Doctor of Philosophy (PhD)


Chemical Engineering

Document Type



This study investigated the correlation of desorption resistance of hydrophobic organic contaminants (HOCs) in sediment and the heterogeneity of sediment organic matter (SOM). The amorphous and condensed phase organic carbon contents were defined by the method of Gustafsson et al. (1997) using thermal oxidation of sediment under 375°C. The desorption-resistant fraction of contaminants in sediments was operationally defined as the fraction that could not be removed by the adsorbent XAD-2. The correlation of the desorption-resistant fraction with sediment organic carbon characteristics was evaluated for both laboratory-inoculated and field-contaminated sediments.

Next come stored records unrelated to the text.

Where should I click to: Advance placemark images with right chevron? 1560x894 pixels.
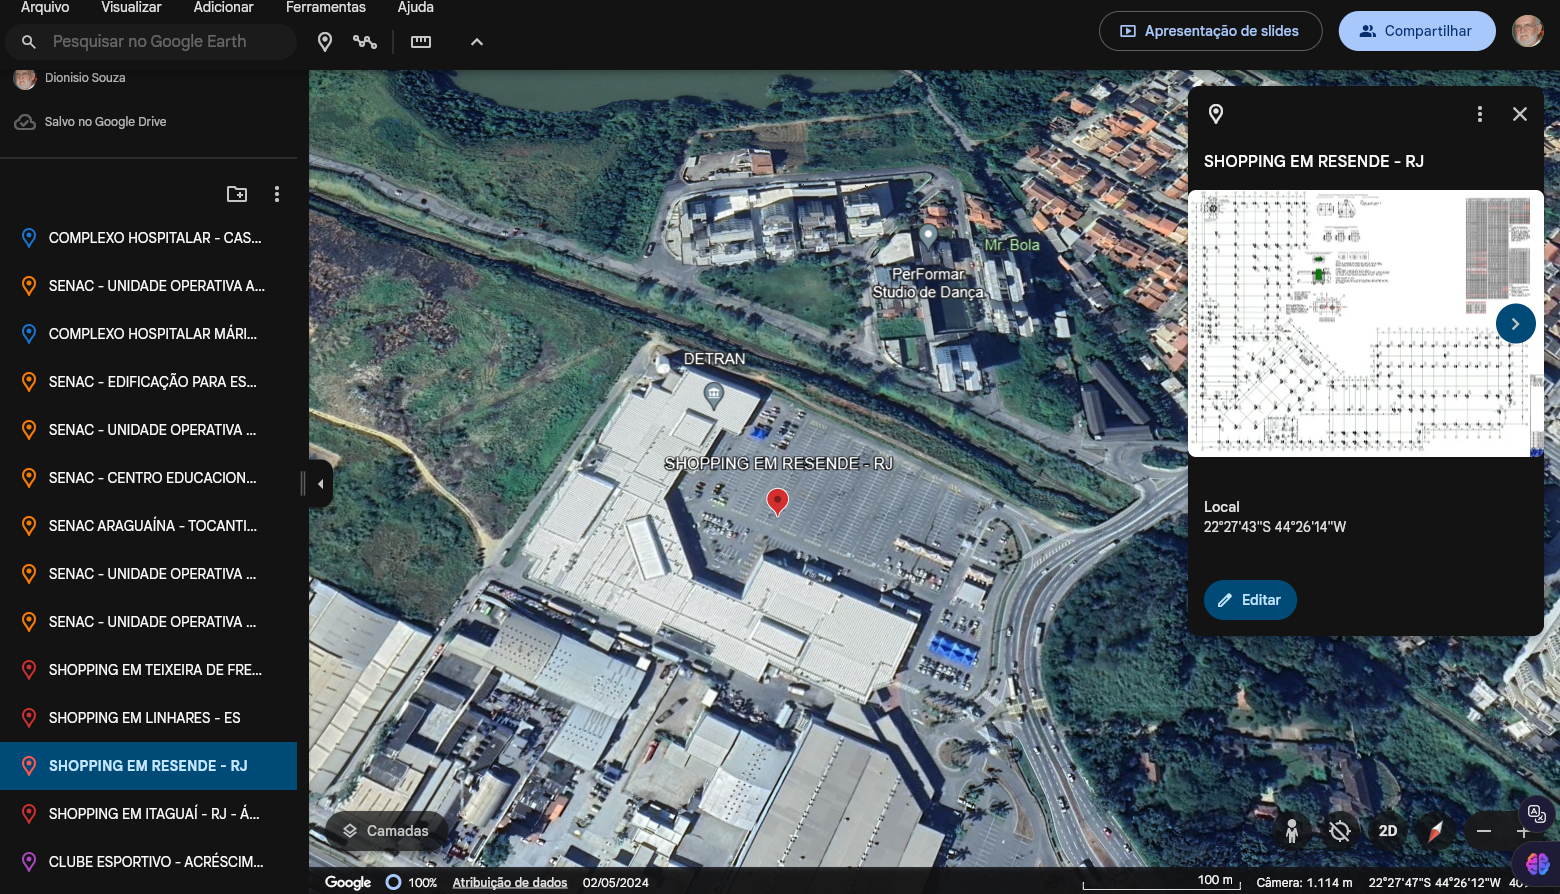1516,323
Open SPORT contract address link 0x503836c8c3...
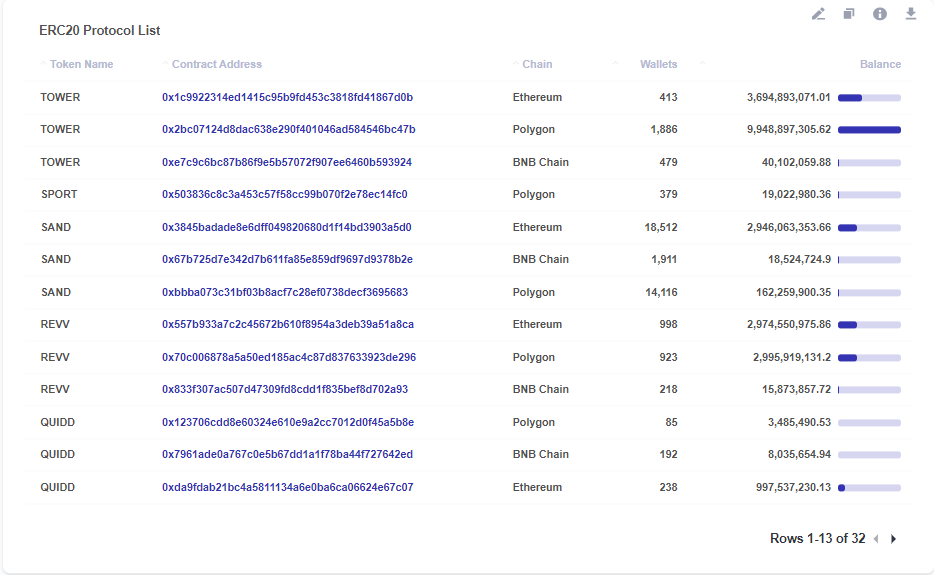 [x=285, y=194]
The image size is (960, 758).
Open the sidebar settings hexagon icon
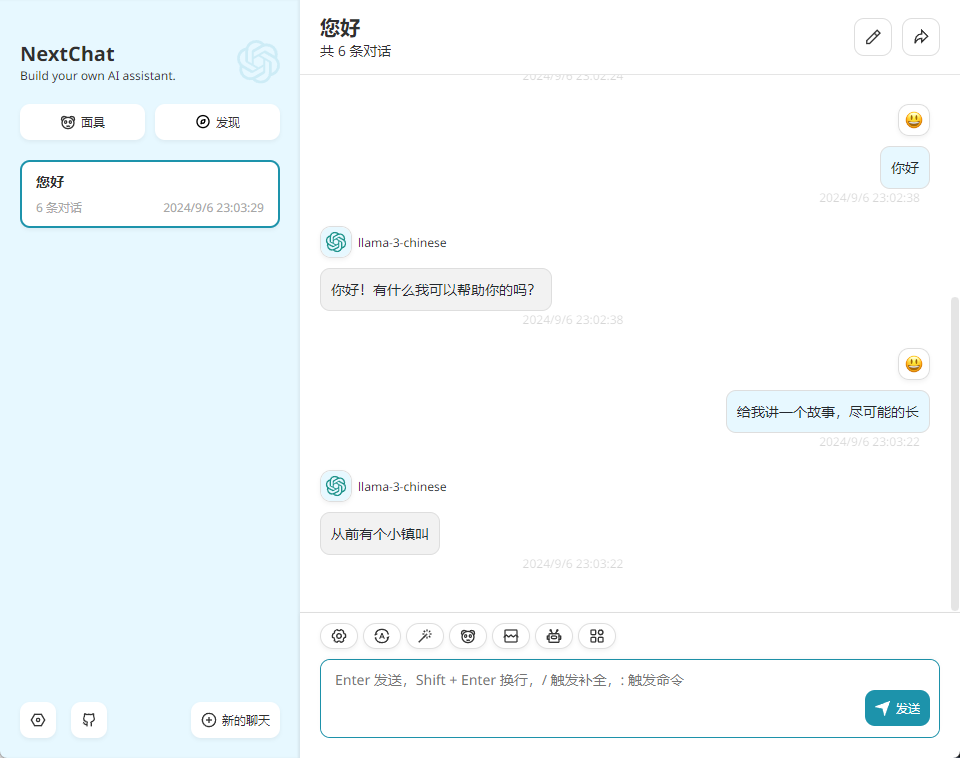tap(38, 720)
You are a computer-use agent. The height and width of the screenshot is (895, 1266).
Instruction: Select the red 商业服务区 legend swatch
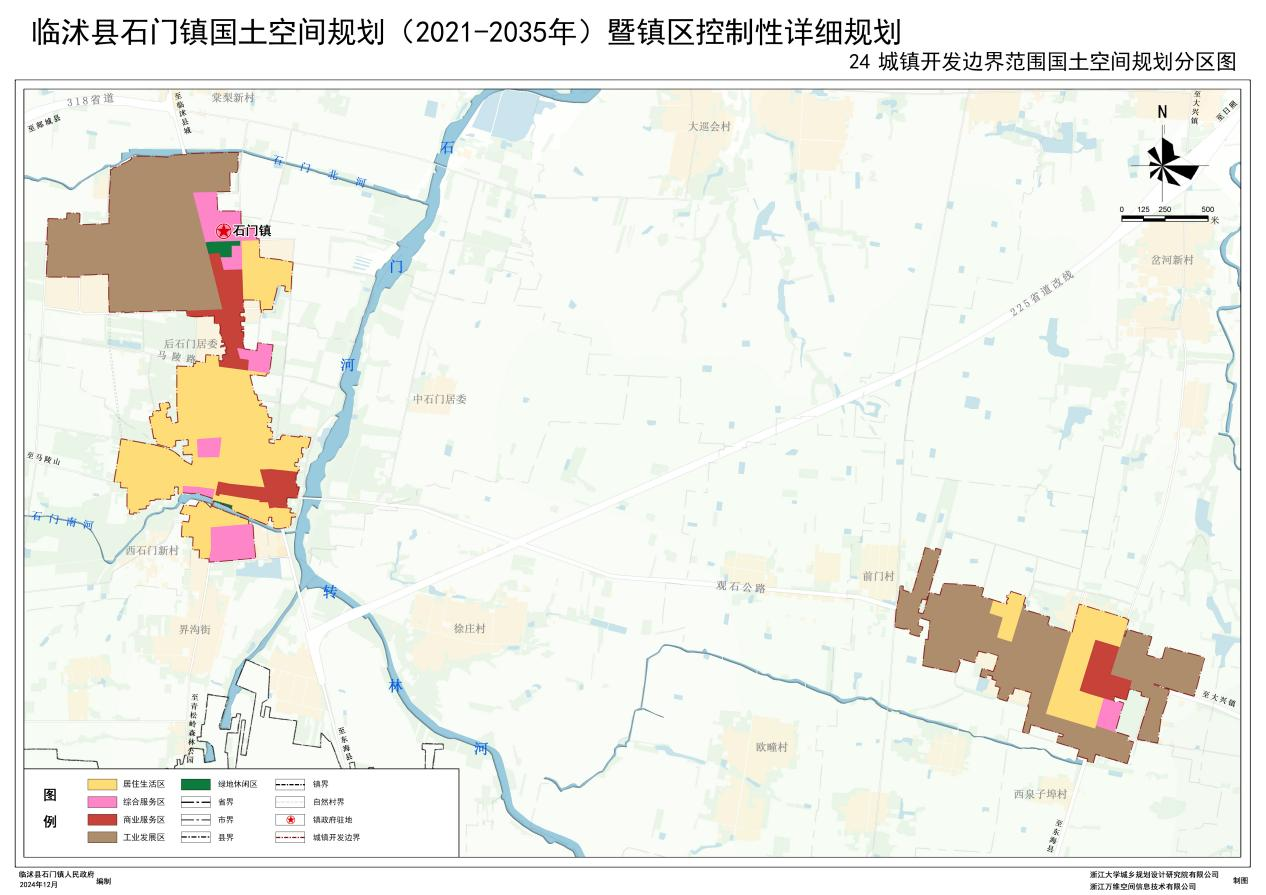[104, 819]
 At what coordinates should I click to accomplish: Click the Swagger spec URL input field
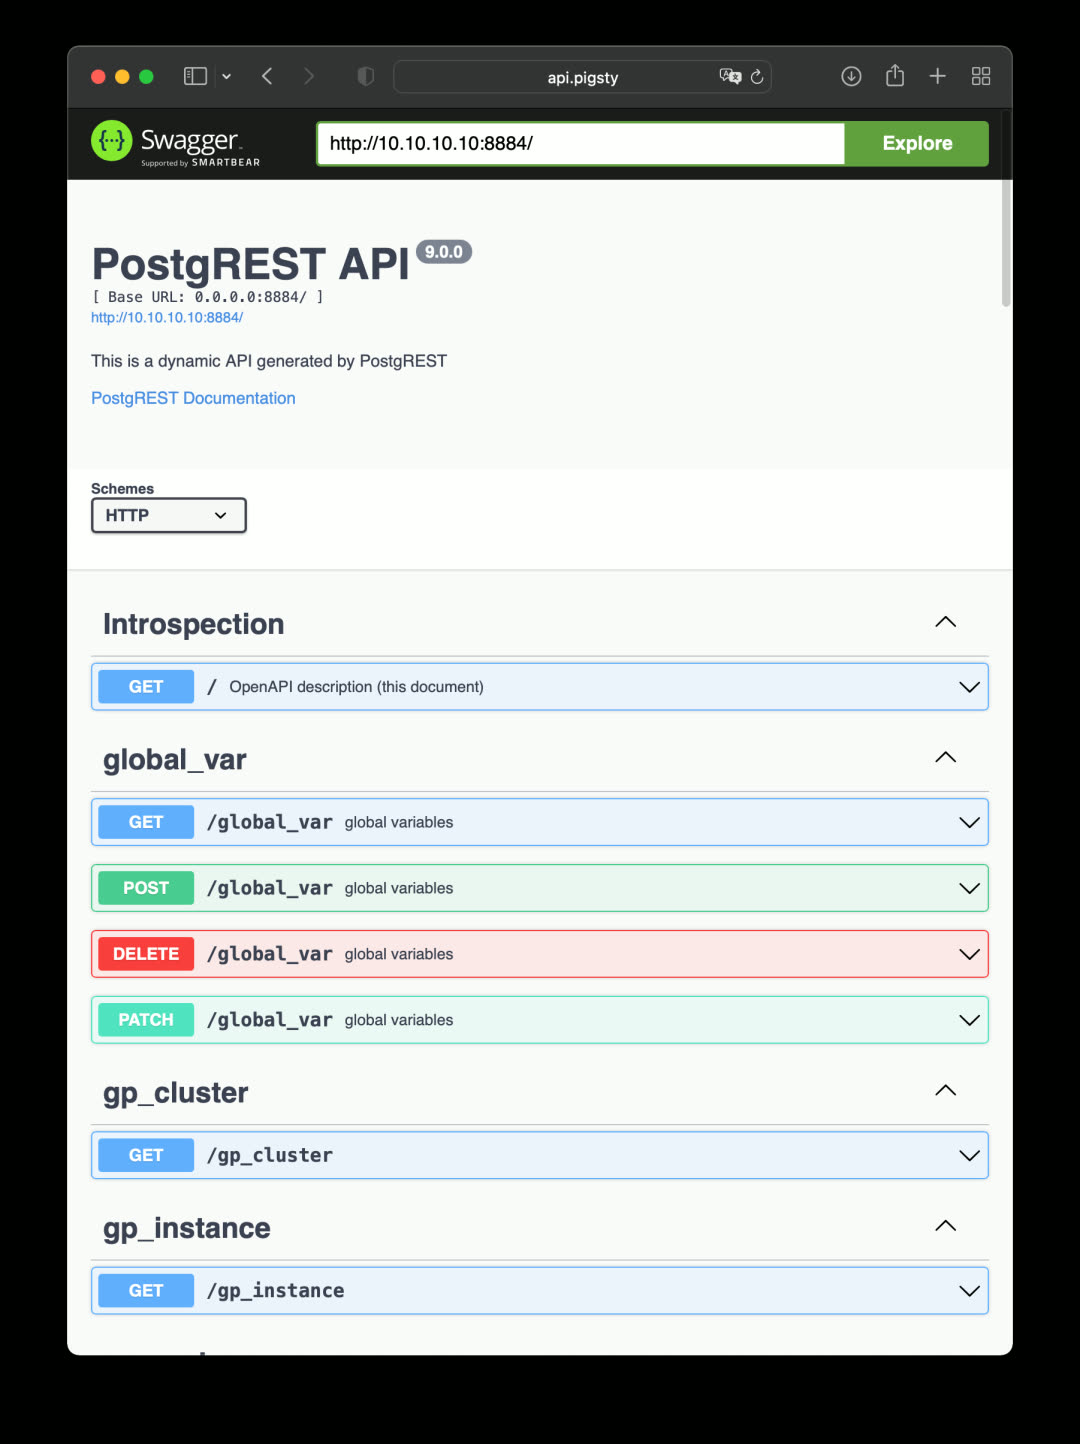pos(580,144)
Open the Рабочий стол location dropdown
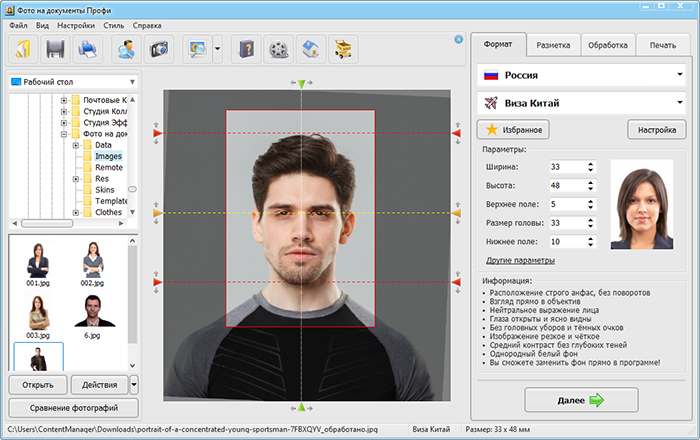700x440 pixels. [72, 82]
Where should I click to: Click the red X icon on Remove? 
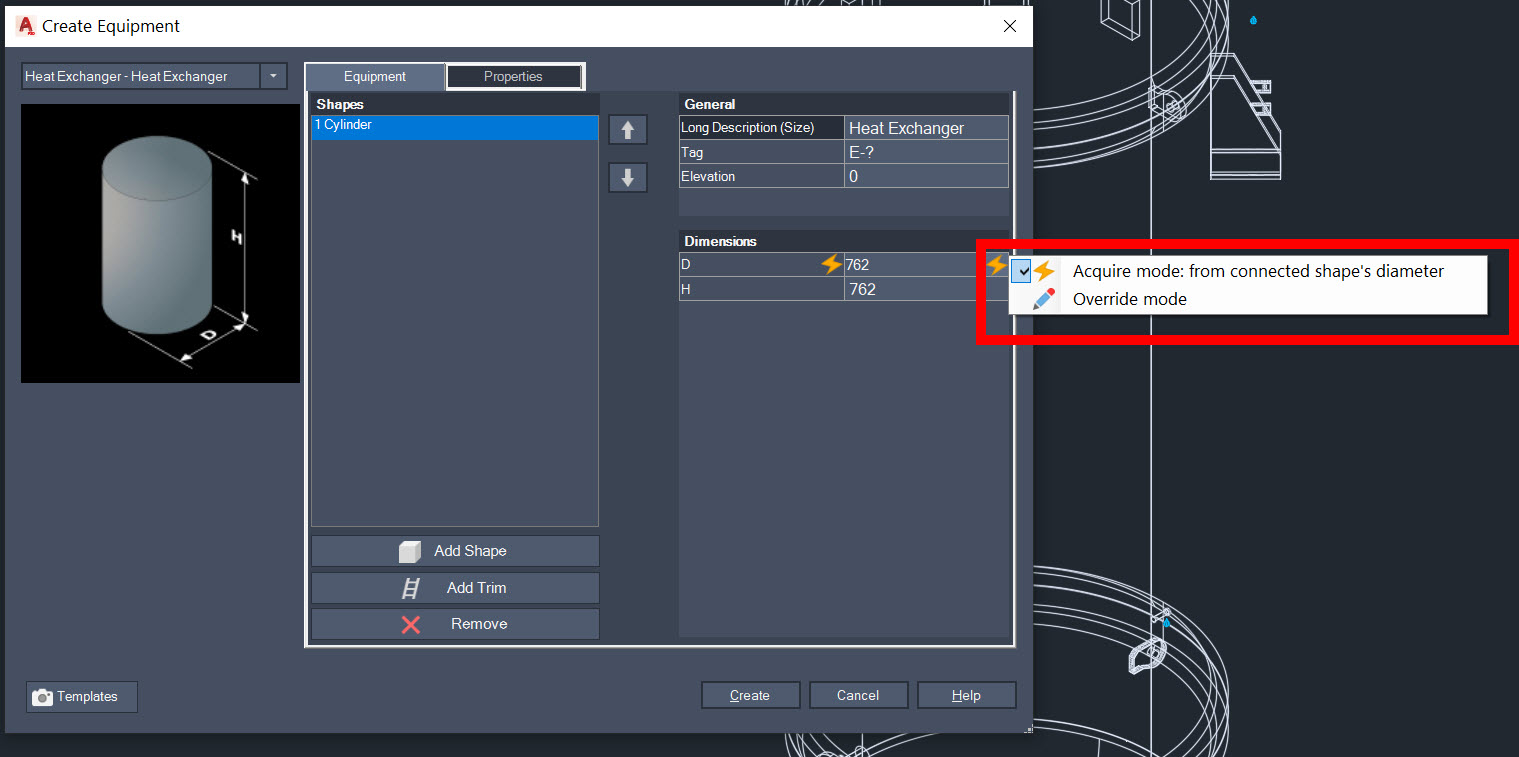[x=411, y=624]
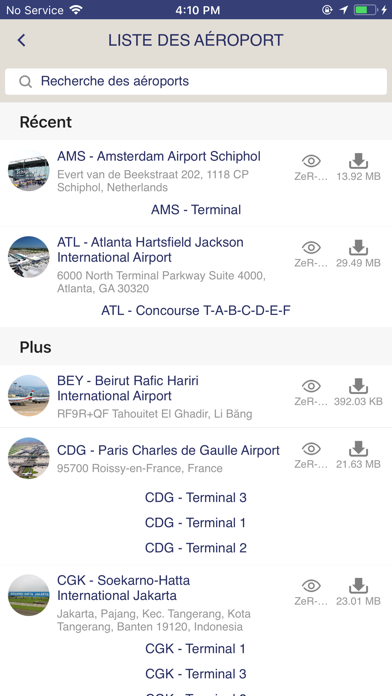Focus the Recherche des aéroports search field
The width and height of the screenshot is (392, 696).
pos(196,82)
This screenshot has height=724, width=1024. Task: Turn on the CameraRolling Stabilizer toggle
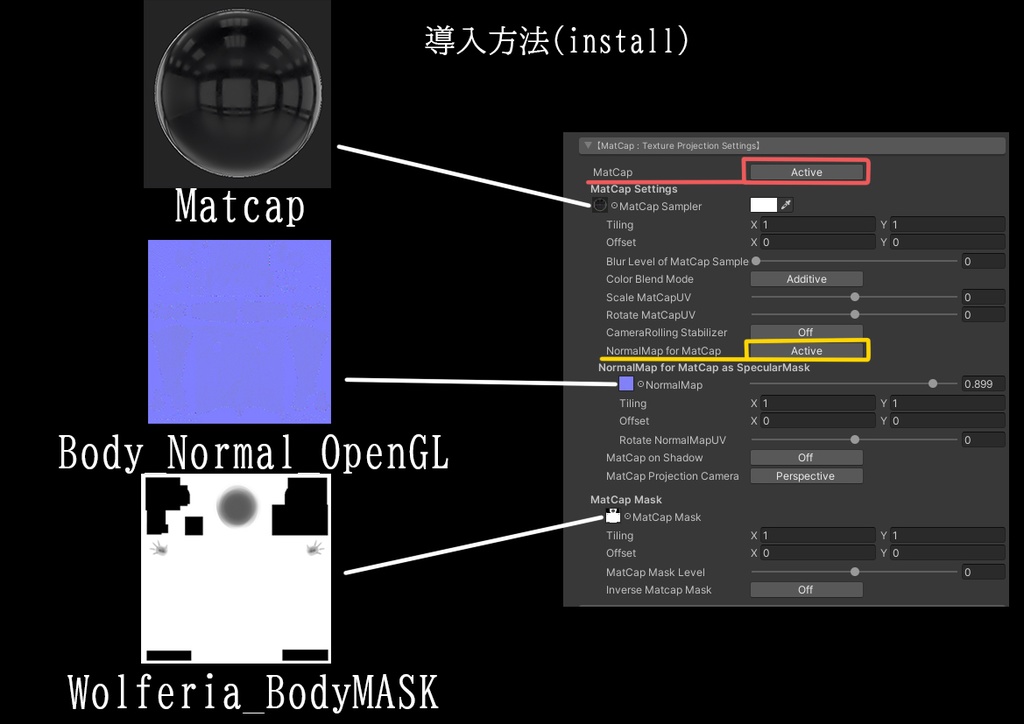[806, 332]
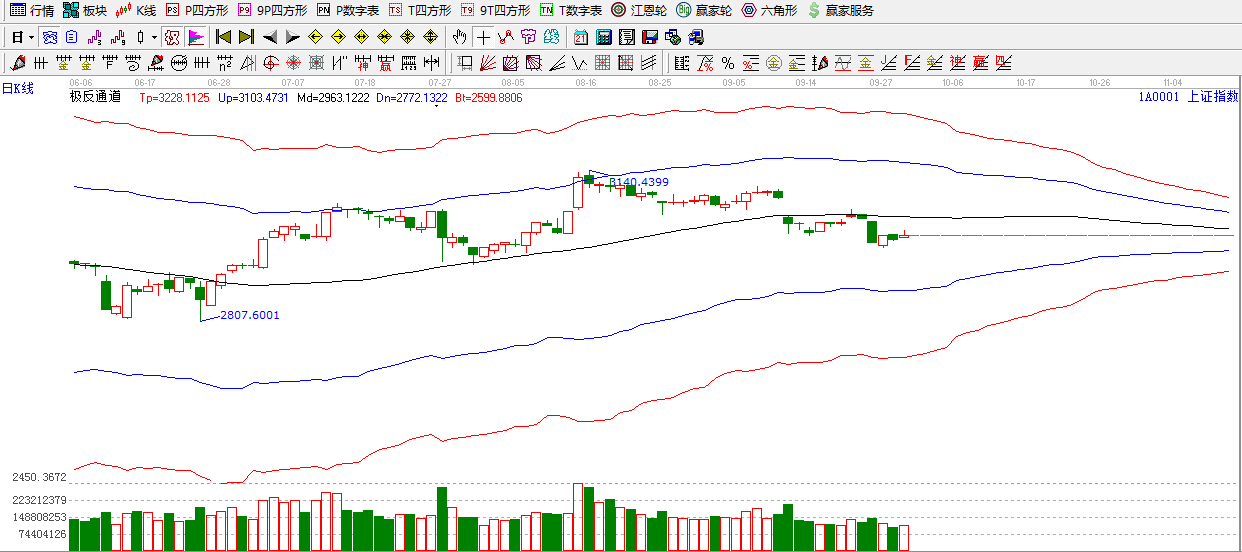
Task: Click the black right arrow play-forward icon
Action: coord(293,37)
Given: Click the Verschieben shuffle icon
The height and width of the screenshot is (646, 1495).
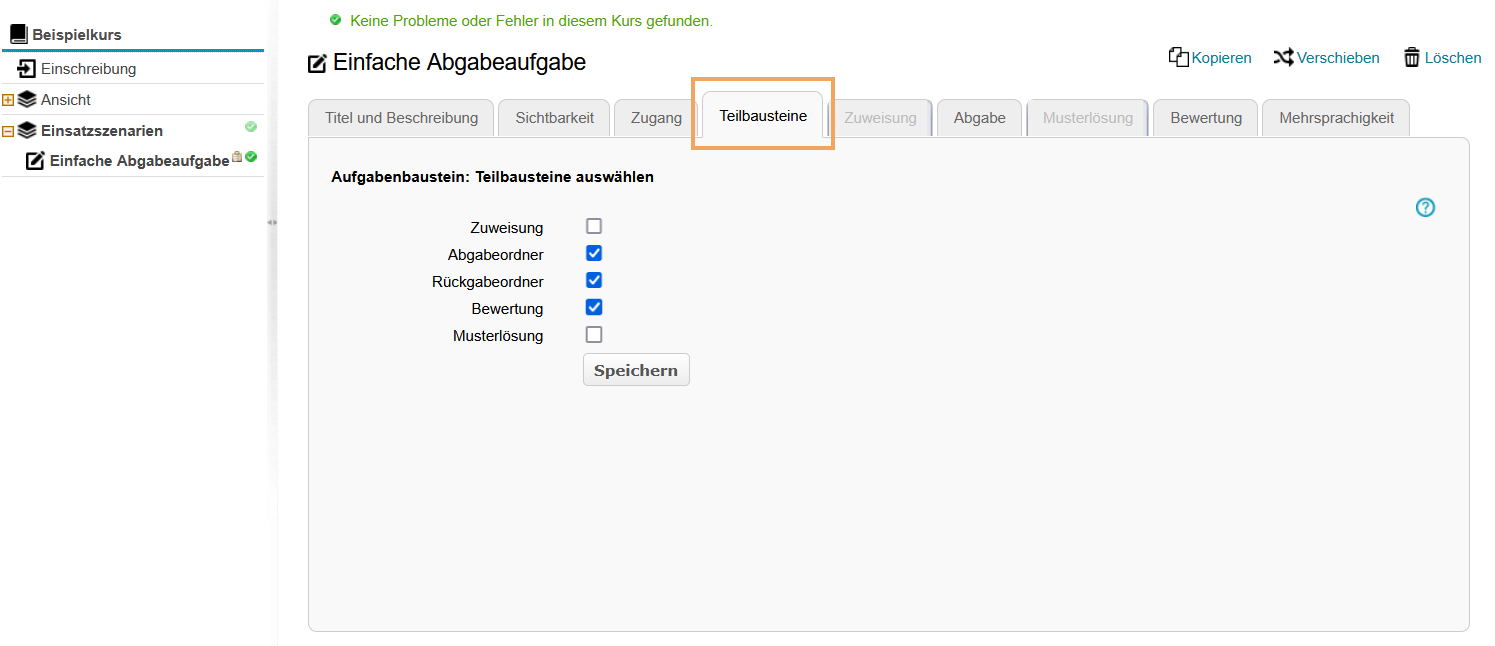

No strong correlation between the desorption resistant fraction in laboratory-inoculated sediments with their condensed phase organic carbon contents was observed, apparently due to the relatively short period of sorption and desorption. The desorption-resistant fractions of contaminants in field-contaminated sediments, however, were well correlated with the amount of condensed phase organic carbon. Detailed size and density separation of sediment did not assist in understanding the desorption-resistant phenomena. Large particles could be visually separated, however, and differentiation into woody, charcoal, coal-like and coal-cinder particles provided insight into desorption characteristics and equilibrium partitioning. A mechanistic model of sorption and desorption including both kinetic and equilibrium effects was developed assuming that sorption and desorption to the amorphous carbon is fast, reversible and characterized by relatively low partition coefficients while sorption and desorption to the condensed phase carbon is slow and characterized by relatively high partition coefficients. The model assumes that sorption to the amorphous carbon is associated with pore diffusion while sorption to the condensed phase carbon is associated with solid phase diffusion. Model simulations of sorption and desorption in field-contaminated sediments were more successful than those in laboratory-inoculated sediments. The diffusivity of contaminant and volume to surface area ratio in the condensed phase organic matter were two fitting parameters used in the model. The results were more sensitive to the diffusivity of the condensed phase organic carbon fraction. Changes in diffusivity of an order of magnitude or more were required to significantly impact the correlation between the model and observations.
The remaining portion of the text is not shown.